> [ASSIGNED TASK]:
Where a line in the entries below contains the word "Terms", it counts; give the total by itself.

Saved data entries

☆ ☆ ☆ ☆ ☆

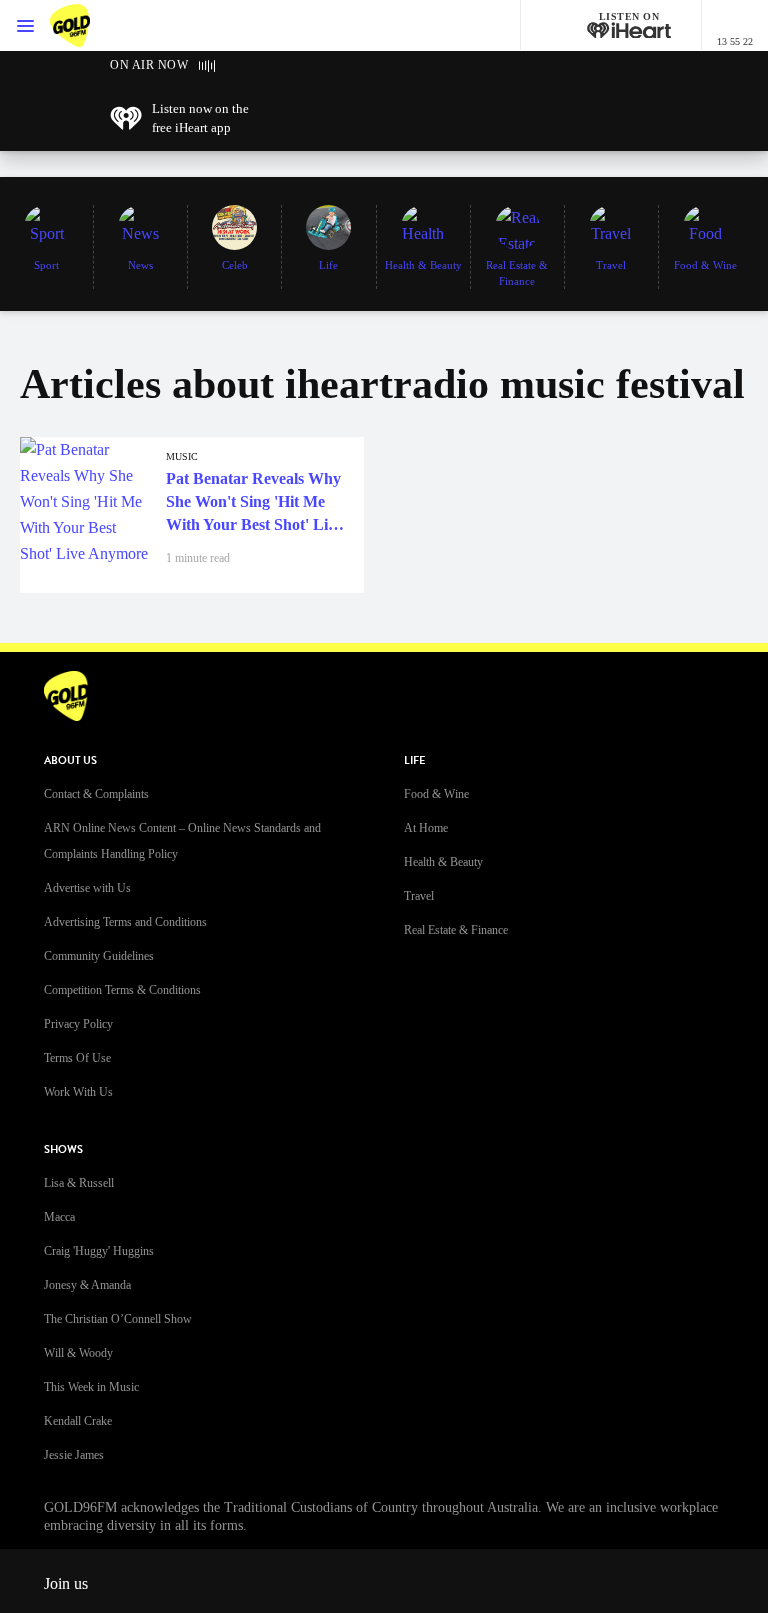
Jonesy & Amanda (87, 1285)
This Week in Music (91, 1387)
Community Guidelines (99, 956)
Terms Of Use (77, 1058)
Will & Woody (78, 1353)
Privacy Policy (78, 1024)
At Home (426, 828)
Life (414, 760)
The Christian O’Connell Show (118, 1319)
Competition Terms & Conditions (122, 990)
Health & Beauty (443, 862)
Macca (59, 1217)
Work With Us (78, 1092)
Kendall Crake (78, 1421)
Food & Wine (436, 794)
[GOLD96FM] (90, 25)
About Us (70, 760)
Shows (63, 1149)
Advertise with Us (87, 888)
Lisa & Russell (79, 1183)
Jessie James (74, 1455)
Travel (419, 896)
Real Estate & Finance (456, 930)
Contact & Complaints (96, 794)
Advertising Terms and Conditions (125, 922)
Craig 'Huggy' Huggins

☆ ☆ ☆ ☆ ☆

> [RESPONSE]:
3